* Work task:
Drop all pictures and repeat exactly the lines from the line holding "The height and" through the end of the records.

* Input material:
----------

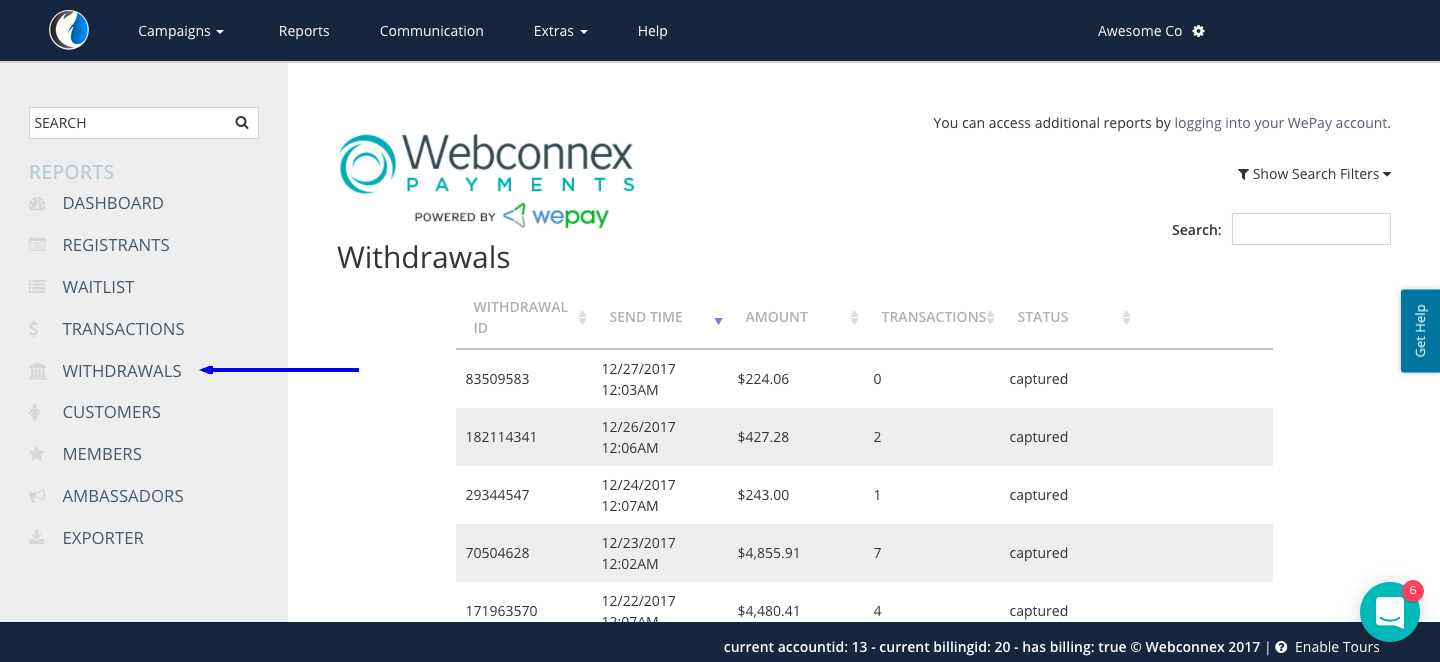Screen dimensions: 1440x662
Task: Open the Waitlist list icon
Action: [x=37, y=287]
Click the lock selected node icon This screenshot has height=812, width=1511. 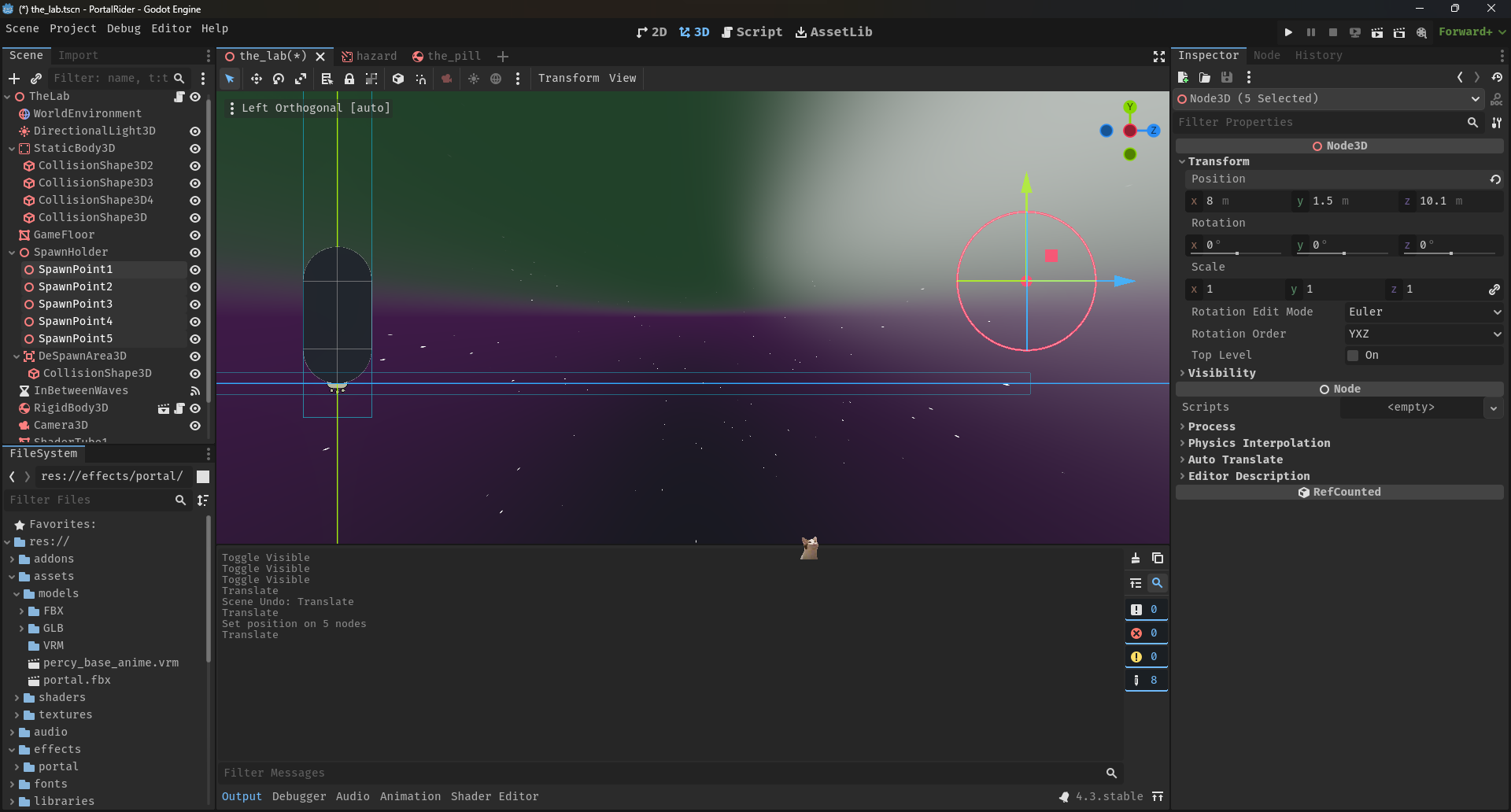pos(349,79)
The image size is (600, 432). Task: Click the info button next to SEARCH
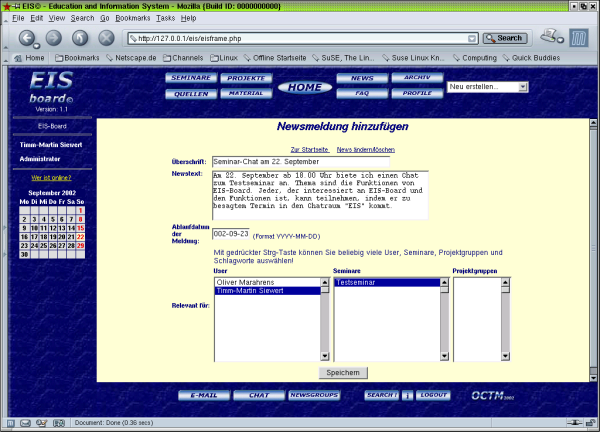pyautogui.click(x=407, y=395)

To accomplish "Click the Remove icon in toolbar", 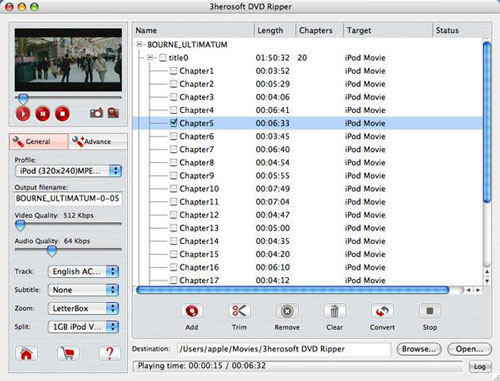I will tap(287, 311).
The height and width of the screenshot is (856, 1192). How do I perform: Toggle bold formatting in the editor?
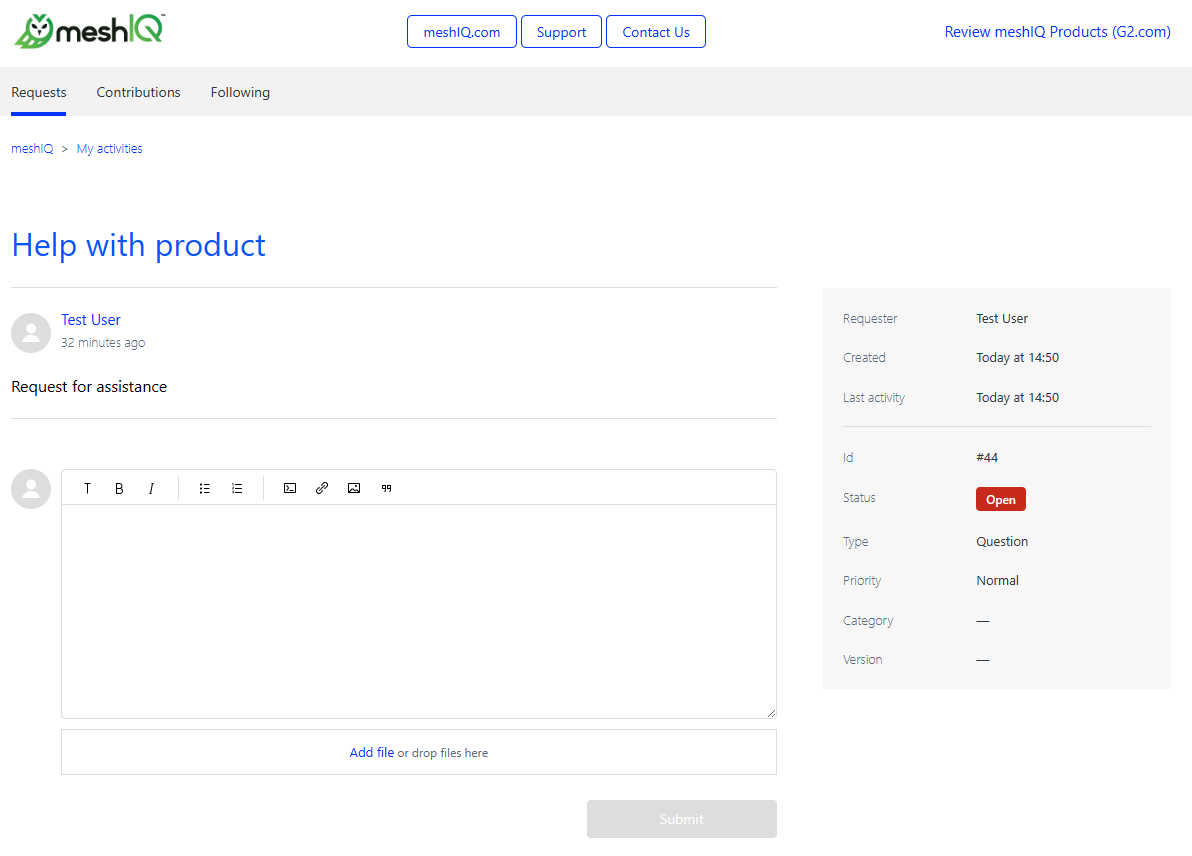coord(119,488)
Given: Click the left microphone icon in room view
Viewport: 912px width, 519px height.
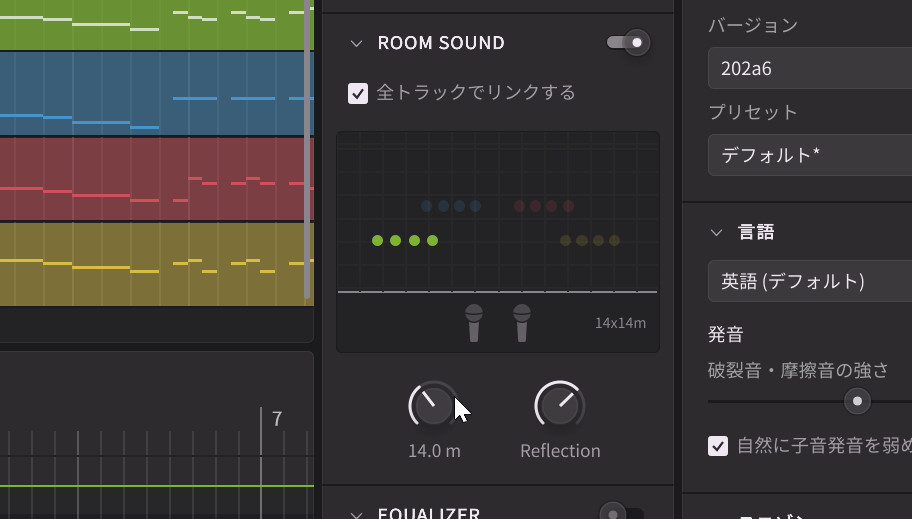Looking at the screenshot, I should 474,322.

----------

* Result of the exercise:
The height and width of the screenshot is (856, 1192). How do I perform: Toggle bold formatting in the editor?
coord(119,488)
Given: Click the left microphone icon in room view
Viewport: 912px width, 519px height.
Looking at the screenshot, I should 474,322.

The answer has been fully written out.